**Prompt**
Below are some records; state how many of their lines contain the word "Permitir", and add nothing.

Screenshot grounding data
'''

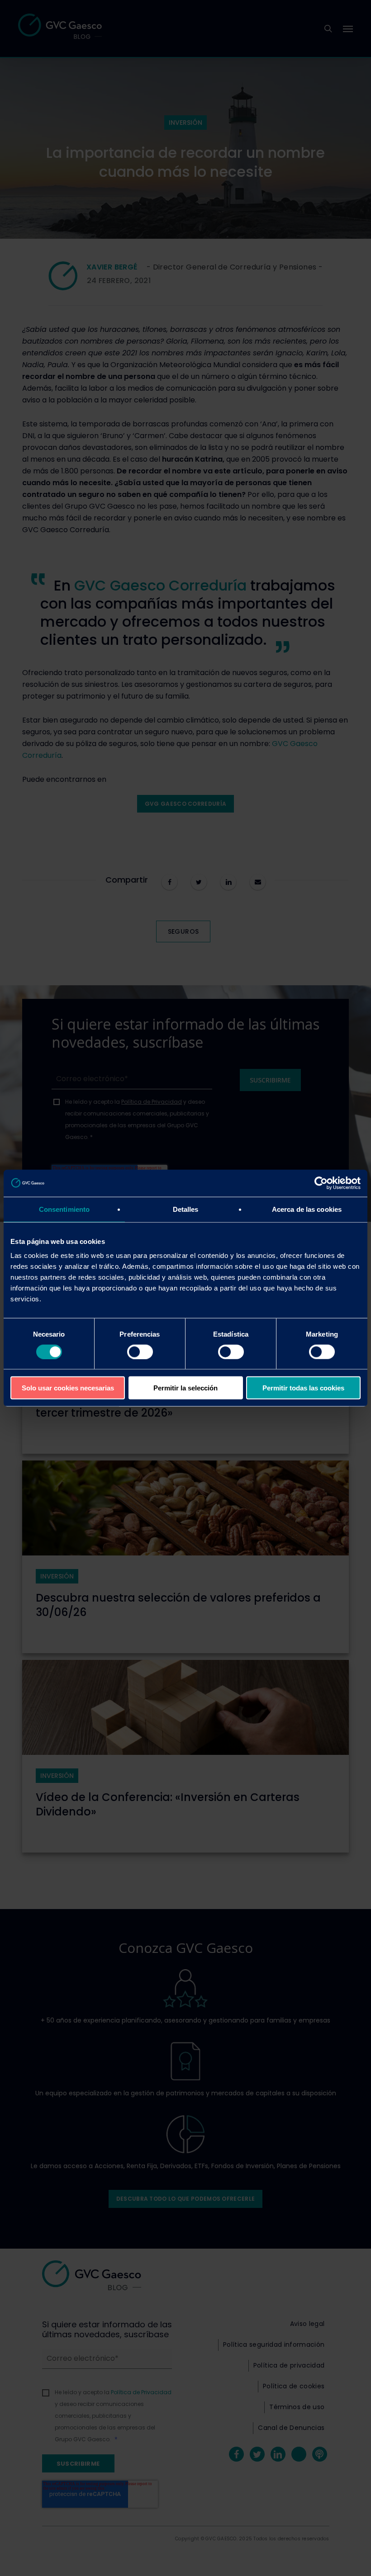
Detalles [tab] (186, 1209)
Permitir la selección (185, 1388)
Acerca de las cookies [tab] (307, 1209)
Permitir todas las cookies (303, 1388)
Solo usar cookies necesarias (68, 1388)
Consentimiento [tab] (64, 1209)
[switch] (140, 1351)
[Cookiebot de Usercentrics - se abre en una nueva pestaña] (321, 1183)
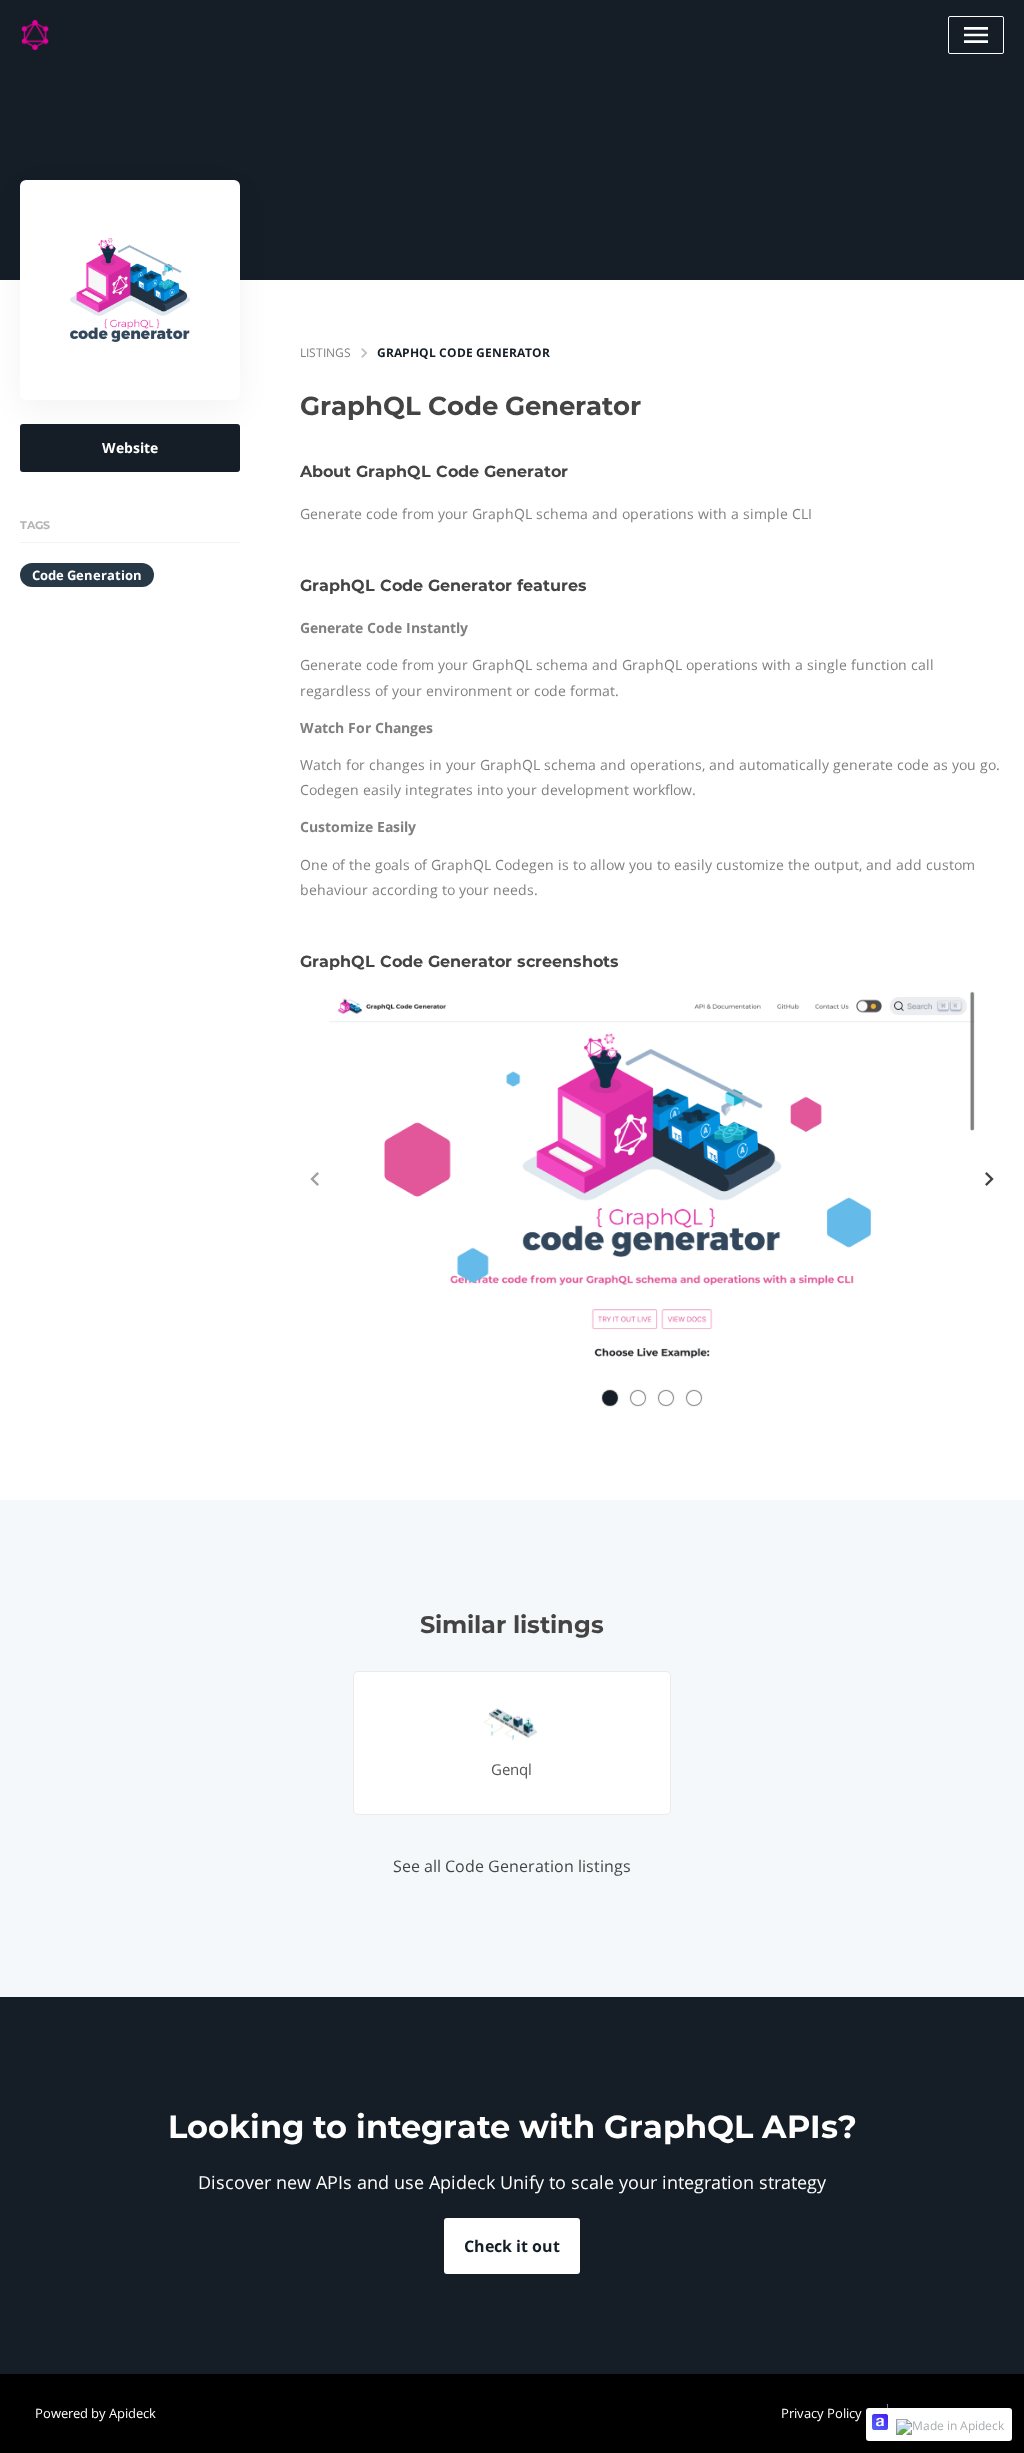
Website (130, 447)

'''

**Result of this task**
2